Collect all lines below with the string "Uncheck".

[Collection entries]
★ ★ ★ ★ ★ ★ ★
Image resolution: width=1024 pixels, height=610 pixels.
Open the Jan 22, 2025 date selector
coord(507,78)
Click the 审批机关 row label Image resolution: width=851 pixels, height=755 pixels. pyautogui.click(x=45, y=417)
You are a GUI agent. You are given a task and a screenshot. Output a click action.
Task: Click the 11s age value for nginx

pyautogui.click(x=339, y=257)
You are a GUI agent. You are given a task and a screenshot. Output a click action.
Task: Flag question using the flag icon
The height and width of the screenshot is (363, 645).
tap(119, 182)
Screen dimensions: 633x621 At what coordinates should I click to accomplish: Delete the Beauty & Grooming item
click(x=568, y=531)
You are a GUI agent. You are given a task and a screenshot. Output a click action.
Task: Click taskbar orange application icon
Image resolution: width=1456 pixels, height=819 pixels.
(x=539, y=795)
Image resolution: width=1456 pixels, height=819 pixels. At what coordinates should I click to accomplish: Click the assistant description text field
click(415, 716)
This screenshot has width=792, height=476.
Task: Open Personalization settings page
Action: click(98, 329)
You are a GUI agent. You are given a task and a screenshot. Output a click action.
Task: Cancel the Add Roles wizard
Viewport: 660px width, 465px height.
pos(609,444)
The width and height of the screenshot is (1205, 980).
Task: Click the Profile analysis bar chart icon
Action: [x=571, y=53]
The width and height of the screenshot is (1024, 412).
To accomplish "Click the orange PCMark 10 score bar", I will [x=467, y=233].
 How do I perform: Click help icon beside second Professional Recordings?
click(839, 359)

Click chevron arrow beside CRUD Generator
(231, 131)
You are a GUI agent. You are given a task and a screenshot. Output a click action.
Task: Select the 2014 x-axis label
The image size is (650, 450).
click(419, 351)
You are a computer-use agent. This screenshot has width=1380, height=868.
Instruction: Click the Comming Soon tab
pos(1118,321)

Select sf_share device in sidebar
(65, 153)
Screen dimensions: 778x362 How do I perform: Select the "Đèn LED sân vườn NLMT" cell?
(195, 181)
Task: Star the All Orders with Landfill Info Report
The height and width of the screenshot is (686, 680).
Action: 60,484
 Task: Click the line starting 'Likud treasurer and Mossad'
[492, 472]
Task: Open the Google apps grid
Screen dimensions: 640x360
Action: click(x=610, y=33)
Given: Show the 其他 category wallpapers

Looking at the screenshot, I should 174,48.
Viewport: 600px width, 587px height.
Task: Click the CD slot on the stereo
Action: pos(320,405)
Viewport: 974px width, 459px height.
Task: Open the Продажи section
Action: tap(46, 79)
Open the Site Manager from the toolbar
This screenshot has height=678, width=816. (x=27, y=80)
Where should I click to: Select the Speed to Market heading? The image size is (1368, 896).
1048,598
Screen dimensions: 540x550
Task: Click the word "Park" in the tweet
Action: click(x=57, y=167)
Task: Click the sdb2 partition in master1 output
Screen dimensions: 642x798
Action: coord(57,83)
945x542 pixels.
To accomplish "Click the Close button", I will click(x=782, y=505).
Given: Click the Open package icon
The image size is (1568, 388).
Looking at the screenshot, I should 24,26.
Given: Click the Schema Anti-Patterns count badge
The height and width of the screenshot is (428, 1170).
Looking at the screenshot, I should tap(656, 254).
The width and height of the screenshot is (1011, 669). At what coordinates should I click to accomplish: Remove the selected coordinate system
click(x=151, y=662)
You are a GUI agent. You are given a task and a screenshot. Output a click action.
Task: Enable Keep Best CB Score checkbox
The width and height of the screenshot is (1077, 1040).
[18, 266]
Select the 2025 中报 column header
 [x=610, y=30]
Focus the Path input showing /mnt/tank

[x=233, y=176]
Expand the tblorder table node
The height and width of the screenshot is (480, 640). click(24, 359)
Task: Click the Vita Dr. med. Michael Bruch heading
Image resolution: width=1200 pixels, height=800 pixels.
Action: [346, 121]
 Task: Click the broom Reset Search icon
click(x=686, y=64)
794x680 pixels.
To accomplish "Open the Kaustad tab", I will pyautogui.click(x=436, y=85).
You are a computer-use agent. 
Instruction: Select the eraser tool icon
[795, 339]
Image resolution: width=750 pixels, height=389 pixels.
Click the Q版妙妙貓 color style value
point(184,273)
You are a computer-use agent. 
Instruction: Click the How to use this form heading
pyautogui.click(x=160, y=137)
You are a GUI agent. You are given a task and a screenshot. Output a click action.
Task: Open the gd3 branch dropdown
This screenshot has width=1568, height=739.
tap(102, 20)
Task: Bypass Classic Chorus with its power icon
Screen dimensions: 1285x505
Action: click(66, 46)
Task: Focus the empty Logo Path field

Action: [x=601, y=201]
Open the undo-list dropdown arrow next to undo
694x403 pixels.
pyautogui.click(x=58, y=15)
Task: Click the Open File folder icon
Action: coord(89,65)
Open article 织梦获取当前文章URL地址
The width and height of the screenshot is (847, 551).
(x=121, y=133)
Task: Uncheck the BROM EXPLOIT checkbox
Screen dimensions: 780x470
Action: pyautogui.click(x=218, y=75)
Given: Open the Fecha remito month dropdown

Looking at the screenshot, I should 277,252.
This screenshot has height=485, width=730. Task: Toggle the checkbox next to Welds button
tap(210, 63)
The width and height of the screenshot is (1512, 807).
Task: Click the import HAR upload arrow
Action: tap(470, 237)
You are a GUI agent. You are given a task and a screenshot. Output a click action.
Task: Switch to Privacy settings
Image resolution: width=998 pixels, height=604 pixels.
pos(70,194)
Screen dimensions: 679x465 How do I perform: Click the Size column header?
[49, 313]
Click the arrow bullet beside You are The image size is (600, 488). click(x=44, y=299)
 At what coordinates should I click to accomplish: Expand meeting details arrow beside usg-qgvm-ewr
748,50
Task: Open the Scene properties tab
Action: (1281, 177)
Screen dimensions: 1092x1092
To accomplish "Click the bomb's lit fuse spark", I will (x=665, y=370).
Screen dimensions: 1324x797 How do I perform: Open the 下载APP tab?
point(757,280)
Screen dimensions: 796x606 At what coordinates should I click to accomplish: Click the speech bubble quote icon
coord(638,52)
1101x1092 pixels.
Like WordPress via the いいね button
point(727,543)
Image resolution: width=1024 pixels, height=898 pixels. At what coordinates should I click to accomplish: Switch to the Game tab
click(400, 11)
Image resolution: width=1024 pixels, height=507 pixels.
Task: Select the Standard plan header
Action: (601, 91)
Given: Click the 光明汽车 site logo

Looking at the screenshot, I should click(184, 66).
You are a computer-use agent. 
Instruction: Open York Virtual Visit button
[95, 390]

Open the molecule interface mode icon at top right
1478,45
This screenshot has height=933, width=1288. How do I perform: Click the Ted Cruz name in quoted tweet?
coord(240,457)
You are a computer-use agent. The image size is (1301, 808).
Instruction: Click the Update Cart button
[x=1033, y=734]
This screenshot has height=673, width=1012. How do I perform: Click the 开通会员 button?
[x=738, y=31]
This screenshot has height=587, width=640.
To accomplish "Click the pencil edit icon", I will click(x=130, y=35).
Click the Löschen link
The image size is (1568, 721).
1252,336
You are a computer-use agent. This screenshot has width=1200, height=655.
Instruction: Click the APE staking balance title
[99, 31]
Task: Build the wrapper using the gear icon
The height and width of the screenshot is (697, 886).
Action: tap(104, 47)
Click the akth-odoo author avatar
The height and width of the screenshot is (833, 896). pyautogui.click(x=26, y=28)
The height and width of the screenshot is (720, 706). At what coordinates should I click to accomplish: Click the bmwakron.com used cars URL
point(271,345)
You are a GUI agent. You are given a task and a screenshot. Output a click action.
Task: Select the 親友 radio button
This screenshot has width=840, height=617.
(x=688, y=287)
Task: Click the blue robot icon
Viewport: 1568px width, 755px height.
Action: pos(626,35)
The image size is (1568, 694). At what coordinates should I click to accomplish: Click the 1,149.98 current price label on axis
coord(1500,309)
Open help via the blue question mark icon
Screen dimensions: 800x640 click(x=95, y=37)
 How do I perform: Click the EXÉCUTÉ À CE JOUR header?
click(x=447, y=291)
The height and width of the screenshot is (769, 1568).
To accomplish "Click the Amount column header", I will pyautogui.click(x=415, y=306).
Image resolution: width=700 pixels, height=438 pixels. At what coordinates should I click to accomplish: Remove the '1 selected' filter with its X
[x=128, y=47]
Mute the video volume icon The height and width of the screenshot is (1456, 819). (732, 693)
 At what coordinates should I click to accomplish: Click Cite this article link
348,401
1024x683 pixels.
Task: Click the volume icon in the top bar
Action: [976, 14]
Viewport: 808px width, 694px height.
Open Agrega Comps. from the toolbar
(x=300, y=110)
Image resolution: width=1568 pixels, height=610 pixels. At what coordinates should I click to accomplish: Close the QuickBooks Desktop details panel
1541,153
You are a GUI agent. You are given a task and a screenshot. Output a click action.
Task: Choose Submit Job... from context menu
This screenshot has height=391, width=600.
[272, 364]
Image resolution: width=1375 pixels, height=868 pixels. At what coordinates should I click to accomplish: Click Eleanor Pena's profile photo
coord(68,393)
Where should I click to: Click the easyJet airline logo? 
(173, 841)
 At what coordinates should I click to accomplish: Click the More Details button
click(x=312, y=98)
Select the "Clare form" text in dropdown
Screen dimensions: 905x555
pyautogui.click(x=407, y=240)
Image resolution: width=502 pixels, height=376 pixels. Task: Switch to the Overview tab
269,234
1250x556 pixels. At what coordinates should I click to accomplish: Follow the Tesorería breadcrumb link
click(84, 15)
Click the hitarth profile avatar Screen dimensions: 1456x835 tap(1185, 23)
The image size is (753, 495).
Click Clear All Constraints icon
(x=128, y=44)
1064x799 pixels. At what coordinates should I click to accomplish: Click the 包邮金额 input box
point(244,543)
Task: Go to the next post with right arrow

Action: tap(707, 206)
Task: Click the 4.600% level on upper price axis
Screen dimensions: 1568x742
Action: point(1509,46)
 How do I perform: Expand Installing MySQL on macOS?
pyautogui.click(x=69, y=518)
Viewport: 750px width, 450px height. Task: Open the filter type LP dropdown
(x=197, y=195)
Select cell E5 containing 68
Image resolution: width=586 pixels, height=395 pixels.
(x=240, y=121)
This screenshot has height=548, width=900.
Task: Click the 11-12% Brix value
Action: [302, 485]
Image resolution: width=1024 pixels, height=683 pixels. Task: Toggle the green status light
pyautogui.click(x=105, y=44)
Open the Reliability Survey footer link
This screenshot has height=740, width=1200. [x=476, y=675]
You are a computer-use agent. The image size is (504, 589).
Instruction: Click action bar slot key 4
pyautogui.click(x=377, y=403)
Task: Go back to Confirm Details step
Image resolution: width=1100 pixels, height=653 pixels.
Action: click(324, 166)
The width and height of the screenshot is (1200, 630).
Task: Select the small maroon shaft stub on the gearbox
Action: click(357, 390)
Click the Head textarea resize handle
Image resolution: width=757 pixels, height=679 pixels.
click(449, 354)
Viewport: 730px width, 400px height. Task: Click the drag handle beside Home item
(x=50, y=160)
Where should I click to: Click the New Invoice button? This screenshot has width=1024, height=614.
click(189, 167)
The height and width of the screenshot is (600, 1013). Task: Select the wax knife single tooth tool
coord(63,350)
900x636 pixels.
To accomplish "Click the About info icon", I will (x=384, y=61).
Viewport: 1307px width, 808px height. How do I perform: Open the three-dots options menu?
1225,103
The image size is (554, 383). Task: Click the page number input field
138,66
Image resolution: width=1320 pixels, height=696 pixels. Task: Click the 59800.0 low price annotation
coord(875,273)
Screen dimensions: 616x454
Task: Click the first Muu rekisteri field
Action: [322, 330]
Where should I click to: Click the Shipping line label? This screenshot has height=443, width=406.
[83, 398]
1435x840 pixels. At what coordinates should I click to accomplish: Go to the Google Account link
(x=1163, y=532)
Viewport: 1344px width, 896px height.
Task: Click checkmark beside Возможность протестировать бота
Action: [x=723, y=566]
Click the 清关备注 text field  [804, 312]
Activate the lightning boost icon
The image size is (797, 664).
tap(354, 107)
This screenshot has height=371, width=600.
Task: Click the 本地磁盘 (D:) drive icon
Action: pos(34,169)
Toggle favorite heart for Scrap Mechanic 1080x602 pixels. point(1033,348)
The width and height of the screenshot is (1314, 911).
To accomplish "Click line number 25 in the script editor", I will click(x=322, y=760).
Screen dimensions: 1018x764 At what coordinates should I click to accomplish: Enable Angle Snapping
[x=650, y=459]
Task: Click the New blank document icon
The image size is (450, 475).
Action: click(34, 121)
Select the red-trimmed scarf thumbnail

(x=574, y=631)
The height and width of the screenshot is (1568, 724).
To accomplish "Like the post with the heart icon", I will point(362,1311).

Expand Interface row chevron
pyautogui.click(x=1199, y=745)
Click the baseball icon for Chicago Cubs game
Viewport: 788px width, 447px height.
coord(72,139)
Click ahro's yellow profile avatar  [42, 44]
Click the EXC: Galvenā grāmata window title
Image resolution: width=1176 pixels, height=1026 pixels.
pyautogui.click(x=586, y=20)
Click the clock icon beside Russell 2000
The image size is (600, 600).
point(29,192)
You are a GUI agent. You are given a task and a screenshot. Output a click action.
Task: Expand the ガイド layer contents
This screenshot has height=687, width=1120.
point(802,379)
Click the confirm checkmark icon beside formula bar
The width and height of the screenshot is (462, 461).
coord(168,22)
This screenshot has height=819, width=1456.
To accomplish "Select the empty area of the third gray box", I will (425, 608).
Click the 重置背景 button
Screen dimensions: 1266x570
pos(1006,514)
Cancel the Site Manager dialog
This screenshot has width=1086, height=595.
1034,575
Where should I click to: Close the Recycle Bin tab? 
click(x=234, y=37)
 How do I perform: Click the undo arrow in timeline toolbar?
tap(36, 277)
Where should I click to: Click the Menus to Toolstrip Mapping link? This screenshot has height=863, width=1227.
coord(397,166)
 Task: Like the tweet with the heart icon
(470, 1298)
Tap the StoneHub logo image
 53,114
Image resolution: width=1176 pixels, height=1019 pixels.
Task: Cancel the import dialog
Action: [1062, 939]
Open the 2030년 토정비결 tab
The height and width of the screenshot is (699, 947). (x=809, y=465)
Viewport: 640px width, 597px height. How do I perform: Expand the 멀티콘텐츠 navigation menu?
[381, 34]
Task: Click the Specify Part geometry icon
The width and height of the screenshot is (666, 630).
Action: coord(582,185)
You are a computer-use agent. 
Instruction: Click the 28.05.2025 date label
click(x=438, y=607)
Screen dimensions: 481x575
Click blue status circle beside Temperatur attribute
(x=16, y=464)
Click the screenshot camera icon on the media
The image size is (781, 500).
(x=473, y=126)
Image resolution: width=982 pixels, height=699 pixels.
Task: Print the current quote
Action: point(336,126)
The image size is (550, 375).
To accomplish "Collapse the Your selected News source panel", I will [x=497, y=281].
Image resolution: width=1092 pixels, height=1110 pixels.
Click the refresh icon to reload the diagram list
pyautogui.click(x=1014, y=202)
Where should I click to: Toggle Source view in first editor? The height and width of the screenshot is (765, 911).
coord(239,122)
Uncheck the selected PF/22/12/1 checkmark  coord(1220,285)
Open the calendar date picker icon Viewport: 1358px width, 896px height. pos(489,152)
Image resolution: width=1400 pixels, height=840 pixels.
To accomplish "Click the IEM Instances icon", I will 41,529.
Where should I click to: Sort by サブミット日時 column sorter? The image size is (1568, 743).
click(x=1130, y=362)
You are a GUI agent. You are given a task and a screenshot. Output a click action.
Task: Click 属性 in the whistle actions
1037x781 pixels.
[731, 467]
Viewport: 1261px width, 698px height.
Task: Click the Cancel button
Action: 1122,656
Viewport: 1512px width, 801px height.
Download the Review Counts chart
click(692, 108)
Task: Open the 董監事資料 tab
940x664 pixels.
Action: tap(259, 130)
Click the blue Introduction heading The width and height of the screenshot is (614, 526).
★ ★ ★ ★ ★ ★ ★
* _Answer to the exercise_
Task: Uncheck the BROM EXPLOIT checkbox
Uncheck the selected PF/22/12/1 checkmark  coord(1220,285)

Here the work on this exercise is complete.